Albiglutide: a new GLP-1 receptor agonist for the treatment of type 2 diabetes.

OBJECTIVE: To review the pharmacology, pharmacokinetics, safety, and efficacy of albiglutide, a glucagon-like peptide-1 receptor agonist (GLP-1 RA) in type 2 diabetes (T2D). DATA SOURCES: A MEDLINE search (1950-June 2014) was conducted using the keyword albiglutide. References were reviewed to identify additional sources. STUDY SELECTION AND DATA EXTRACTION: Articles evaluating pharmacokinetics, pharmacodynamics, safety, or efficacy of albiglutide were included.
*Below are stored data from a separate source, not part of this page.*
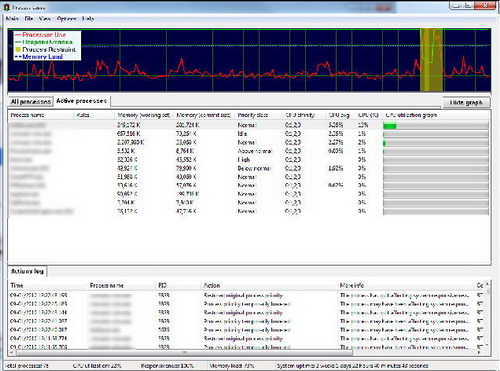Open the File menu
This screenshot has width=500, height=371.
click(29, 19)
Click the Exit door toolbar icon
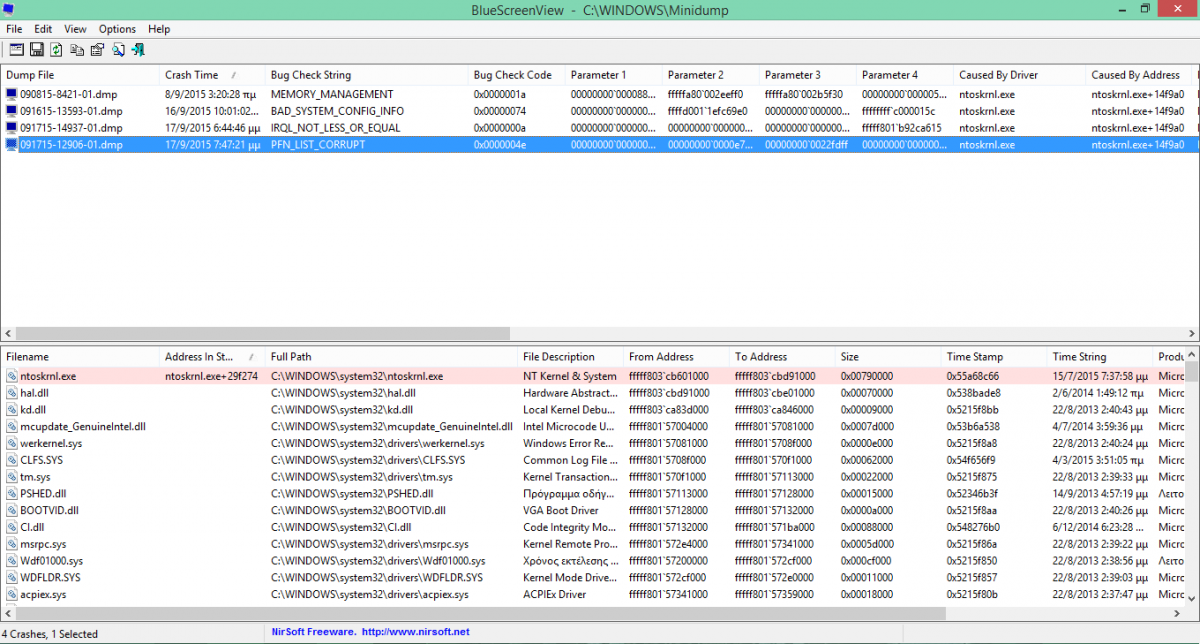Image resolution: width=1200 pixels, height=644 pixels. tap(138, 49)
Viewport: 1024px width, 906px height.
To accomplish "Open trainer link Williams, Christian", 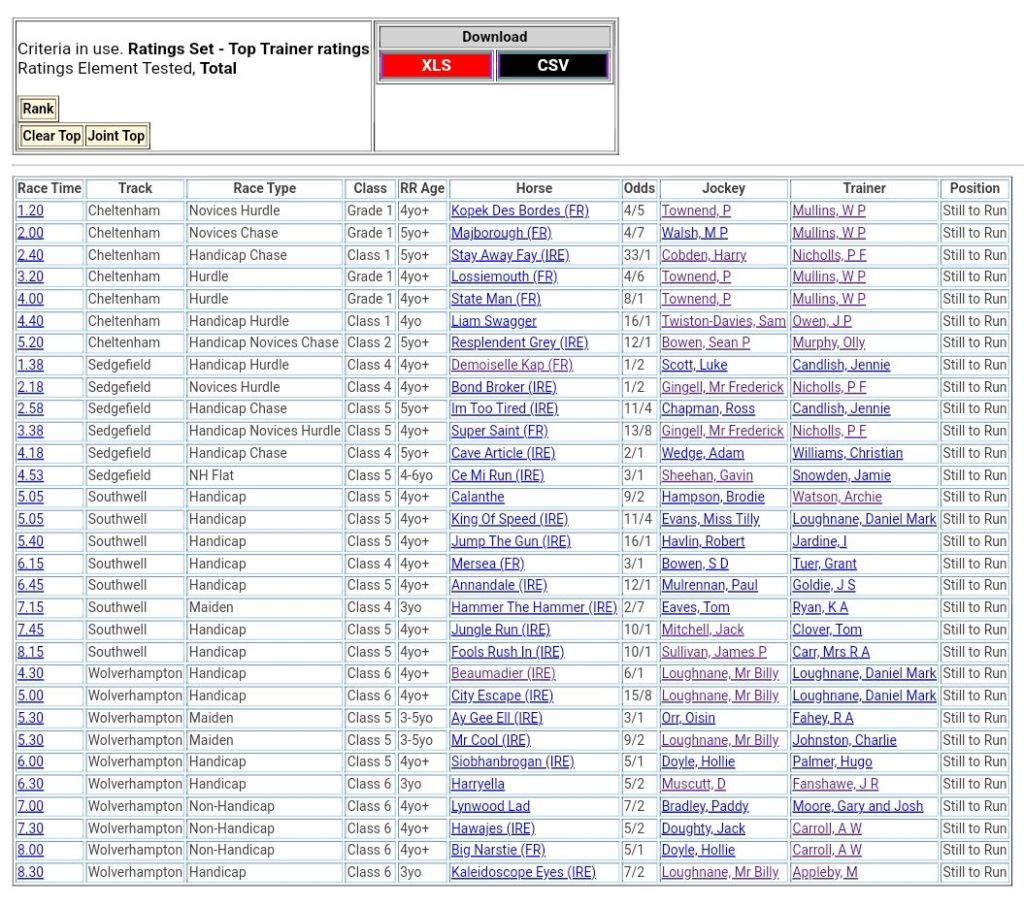I will (x=847, y=454).
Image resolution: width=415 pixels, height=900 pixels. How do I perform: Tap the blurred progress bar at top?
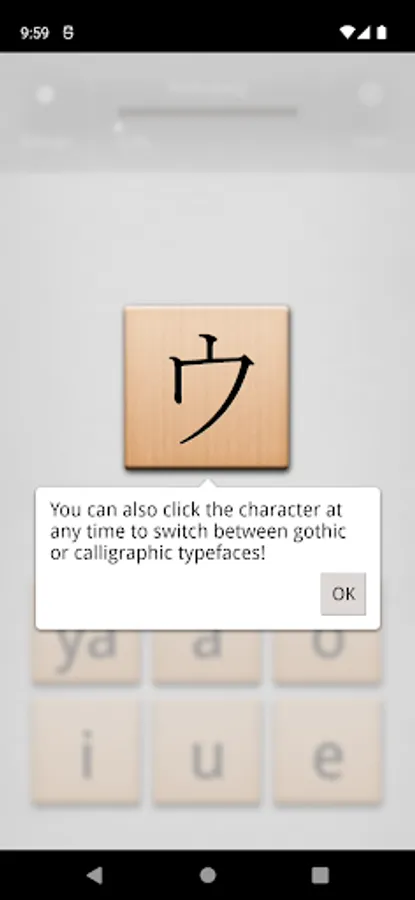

DATA SYNTHESIS: Albiglutide is a long-acting GLP-1 RA that lowers glycosylated hemoglobin (A1C) and reduces weight by stimulating glucose-dependent insulin secretion, suppressing glucagon secretion, delaying gastric emptying, and promoting satiety. Albiglutide has a long half-life as a result of resistance to degradation by dipeptidyl peptidase-4 and fusion to albumin, thus allowing once-weekly dosing. Albiglutide has been studied as monotherapy and add-on therapy to metformin, sulfonylureas, thiazolidinediones, insulin glargine, and varying combinations of these agents. Clinical studies have shown albiglutide to be superior to placebo, sitagliptin, and glimepiride and noninferior to insulin glargine and insulin lispro at reducing A1C in T2D patients, with A1C changes from baseline ranging from -0.55% to -0.9%. Noninferiority was not achieved when compared to liraglutide and pioglitazone. Weight changes ranged from +0.28 to -1.21 kg. The most common side effects are upper-respiratory-tract infections, diarrhea, nausea, and injection-site reactions. CONCLUSION: Albiglutide is the fourth GLP-1 RA approved in the United States. Advantages include once-weekly dosing and fewer gastrointestinal side effects compared with liraglutide, but it is less effective at reducing A1C and weight compared to liraglutide. It has not been compared head to head with other GLP-1 RAs.